* Data to use:
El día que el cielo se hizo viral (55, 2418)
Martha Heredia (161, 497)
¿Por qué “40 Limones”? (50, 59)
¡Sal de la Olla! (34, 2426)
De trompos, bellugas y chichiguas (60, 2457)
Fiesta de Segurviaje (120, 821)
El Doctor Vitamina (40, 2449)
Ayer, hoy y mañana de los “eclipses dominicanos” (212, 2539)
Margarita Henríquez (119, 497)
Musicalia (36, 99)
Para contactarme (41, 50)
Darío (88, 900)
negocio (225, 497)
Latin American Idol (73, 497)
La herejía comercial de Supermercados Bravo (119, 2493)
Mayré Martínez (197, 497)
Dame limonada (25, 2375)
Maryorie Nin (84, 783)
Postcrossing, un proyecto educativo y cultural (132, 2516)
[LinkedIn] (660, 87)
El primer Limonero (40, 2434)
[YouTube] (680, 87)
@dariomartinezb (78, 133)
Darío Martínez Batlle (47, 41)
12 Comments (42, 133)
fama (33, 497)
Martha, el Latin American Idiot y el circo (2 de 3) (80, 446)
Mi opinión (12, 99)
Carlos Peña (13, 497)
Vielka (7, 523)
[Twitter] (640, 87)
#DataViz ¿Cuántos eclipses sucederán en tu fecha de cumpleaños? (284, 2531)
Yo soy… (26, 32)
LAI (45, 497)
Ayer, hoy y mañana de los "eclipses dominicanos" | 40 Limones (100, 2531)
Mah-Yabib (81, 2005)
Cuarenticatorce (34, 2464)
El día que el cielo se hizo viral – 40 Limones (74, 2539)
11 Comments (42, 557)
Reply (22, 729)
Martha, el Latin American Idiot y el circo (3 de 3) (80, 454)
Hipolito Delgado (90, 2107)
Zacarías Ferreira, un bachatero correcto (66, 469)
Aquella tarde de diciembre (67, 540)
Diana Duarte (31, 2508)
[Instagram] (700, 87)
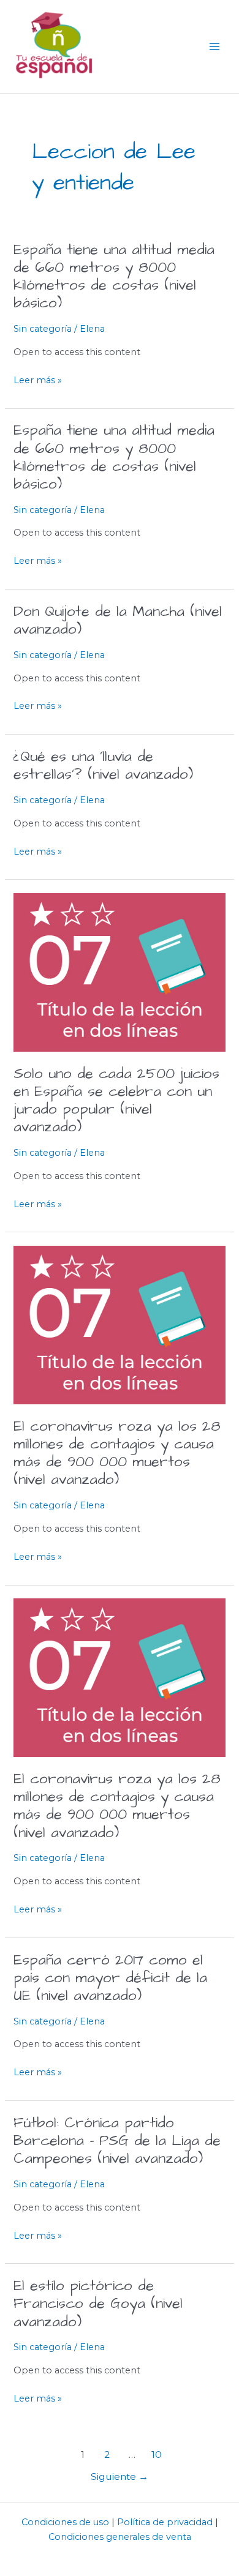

* Work instructions:
The lines above from the one with "El primer Limonero (40, 2434)" through the one with "LAI (45, 497)" are to be duplicated exactly, ends included, with nothing added.

* Answer for the task:
El primer Limonero (40, 2434)
[YouTube] (680, 87)
@dariomartinezb (78, 133)
Darío Martínez Batlle (47, 41)
12 Comments (42, 133)
fama (33, 497)
Martha, el Latin American Idiot y el circo (2 de 3) (80, 446)
Mi opinión (12, 99)
Carlos Peña (13, 497)
Vielka (7, 523)
[Twitter] (640, 87)
#DataViz ¿Cuántos eclipses sucederán en tu fecha de cumpleaños? (284, 2531)
Yo soy… (26, 32)
LAI (45, 497)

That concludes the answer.